• 文件
:::
題目描述

Given an array of ``n positive integers and a positive integer s, find the minimal length of a contiguous subarray of which the sum ≥ s. If there isn’t one, return 0 instead.

**Example: **

Input: s = 7, nums = [2,3,1,2,4,3]
Output: 2
Explanation: the subarray [4,3] has the minimal length under the problem constraint.
 

Follow up:

If you have figured out the O(n^2) solution, 
try coding another solution of which the time complexity is O(n log n). 

解題思路 —— 前序和+二分查詢

先求得前序和，然後根據前序和，二分查找出滿足要求的最短的連續子陣列。

AC 程式碼

class Solution {
    // [beg,  end)
    int binarySearch(const vector<int>& frontSum, int beg, int end,
 
 int target)
    {
        if(beg >= end) return beg;
        
        int mid = (beg+end)/2;
        if(frontSum[mid] == target) return mid;
        else if(frontSum[mid] > target) return binarySearch(frontSum, beg, mid, target);
        else return binarySearch(frontSum, mid+1, end, target);
    }
 

public:
    int minSubArrayLen(int s, vector<int>& nums) {
        if(nums.empty()) return 0;
        
        // 前序和
        vector<int> frontSum;
        for(int i = 0; i <= nums.size(); ++i)
        {
            if(i == 0) frontSum.push_back(0);
            else frontSum.push_back(nums[i-1]+frontSum.back());
        }
        
        int minLen = 0;
        for(int i = 0; i < nums.size(); ++i)
        {
            // 二分查詢
            int idx = binarySearch(frontSum, i+1, frontSum.size(), frontSum[i]+s);
            if(idx < frontSum.size() && (minLen == 0 || minLen > idx-i))
            {
                minLen = idx -i;
            }
        }
        
        return minLen;
    }
};
:::
• 原始資料
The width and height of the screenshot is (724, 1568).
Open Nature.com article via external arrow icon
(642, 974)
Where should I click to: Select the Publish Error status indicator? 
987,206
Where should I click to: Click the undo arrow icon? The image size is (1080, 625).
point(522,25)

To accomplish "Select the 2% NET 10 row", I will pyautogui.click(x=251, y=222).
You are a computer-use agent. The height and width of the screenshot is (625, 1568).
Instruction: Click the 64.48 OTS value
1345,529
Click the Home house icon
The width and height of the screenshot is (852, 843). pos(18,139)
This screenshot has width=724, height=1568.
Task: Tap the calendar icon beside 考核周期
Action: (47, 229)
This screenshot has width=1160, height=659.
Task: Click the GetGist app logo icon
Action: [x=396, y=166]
:::
• 簡短練習
請把上方最短子陣列題解中，從「Given an array」到「O(n log n).」之間的文字一字不差地寫下來，首尾兩處也要包含在內。

• 書面答案
Given an array of ``n positive integers and a positive integer s, find the minimal length of a contiguous subarray of which the sum ≥ s. If there isn’t one, return 0 instead.

**Example: **

Input: s = 7, nums = [2,3,1,2,4,3]
Output: 2
Explanation: the subarray [4,3] has the minimal length under the problem constraint.
 

Follow up:

If you have figured out the O(n^2) solution, 
try coding another solution of which the time complexity is O(n log n).